No.33 : 製造業の競争力基盤の変容
主任研究員 米山 秀隆
1998年6月
要旨
- これまで日本の製造業の強みとしては、 生産現場に密着した技術(現場密着型技術)の存在が指摘されてきた。 ところが、近年の海外生産の急速な進展や情報技術(IT)の発達に直面して、 現場密着型技術が失われている可能性、 あるいは競争力の要素として現場密着型技術の役割が 低下しているという可能性が生じている。 本稿は、こうした点の実態を企業ヒアリング調査によって 明らかにしようとするものである。
- 海外生産移転の影響に関しては、現在までのところは、 国内の現場密着型技術が失われる大きな要因とはなっていない。 現段階では、海外生産比率が高い企業でも、 製品試作や金型づくりなどを含む量産試作といった 実際の生産を準備する段階を、国内に残しているためである。 しかし、将来的にみれば、実際に生産が行われる場で、 現場密着型技術が蓄積されていくと考えるのが自然であり、 その意味で国内の現場密着型技術の空洞化懸念は否定することはできない。
- ITの発達の影響については、CAD/CAMやCALSの活用によって、 現場密着型技術が代替されつつあることは確かであるが、 現段階では、ITで代替できない部分も残されている。 ただし、分野によっては、ITの活用によって製造技術のシステム化が進み、 現場密着型技術の役割が急速に低下しているものもある。

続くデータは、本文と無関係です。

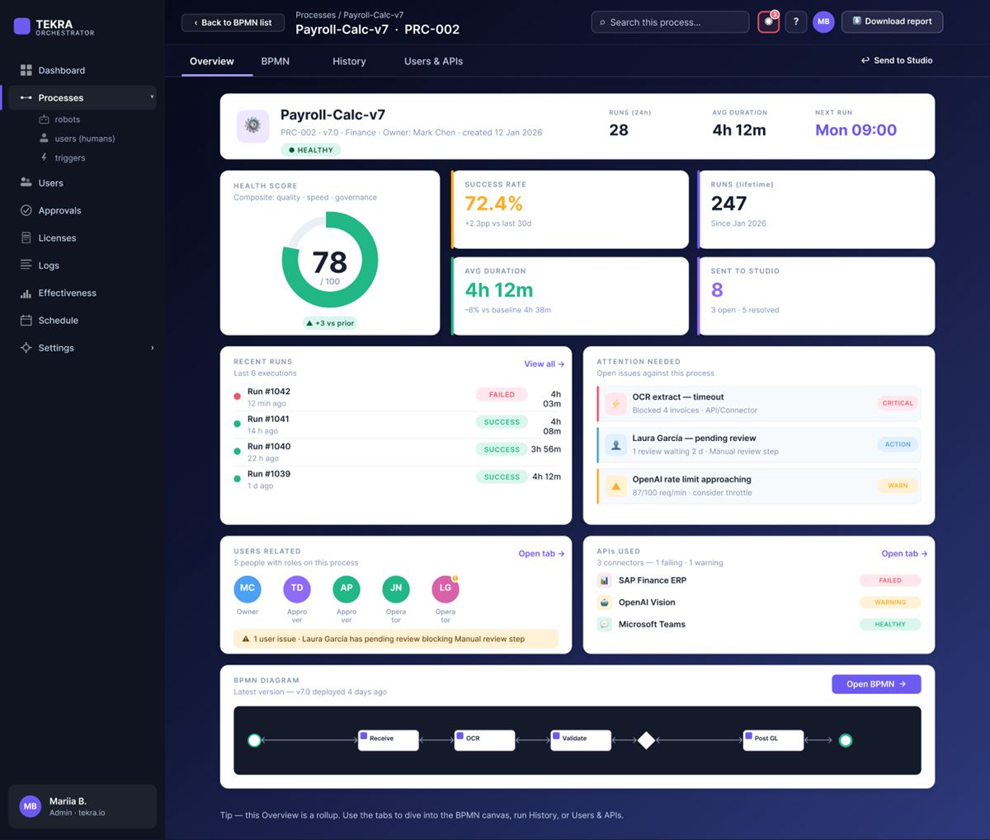The height and width of the screenshot is (840, 990).
Task: Open the View all recent runs link
Action: 545,364
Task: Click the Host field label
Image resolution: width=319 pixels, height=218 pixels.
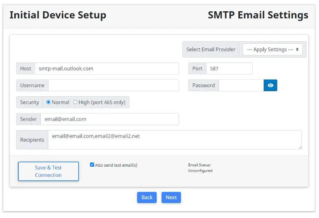Action: 25,69
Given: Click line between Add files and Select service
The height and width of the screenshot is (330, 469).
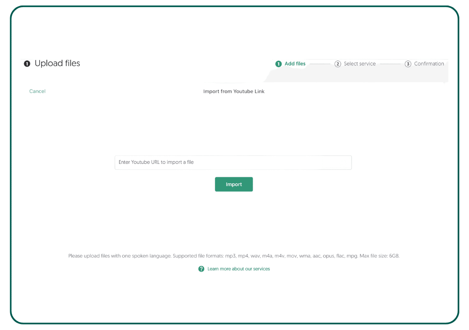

- 将来を展望すると、ITの発達により、 現場密着型技術の多くの部分が代替される可能性がある (現場密着型技術のシステム化、標準化)。 また、ITで代替できないノウハウなどについては 実際の生産現場でなければ蓄積することは難しい。 これは、日本の製造業にとって、 競争力基盤としての現場密着型技術の意味が 急速に薄れていくことを意味する。 こうした状況に対応するために、 日本の製造業は、 今後の競争力の重要な源泉となり得る要素技術の開発を 推進していく必要がある。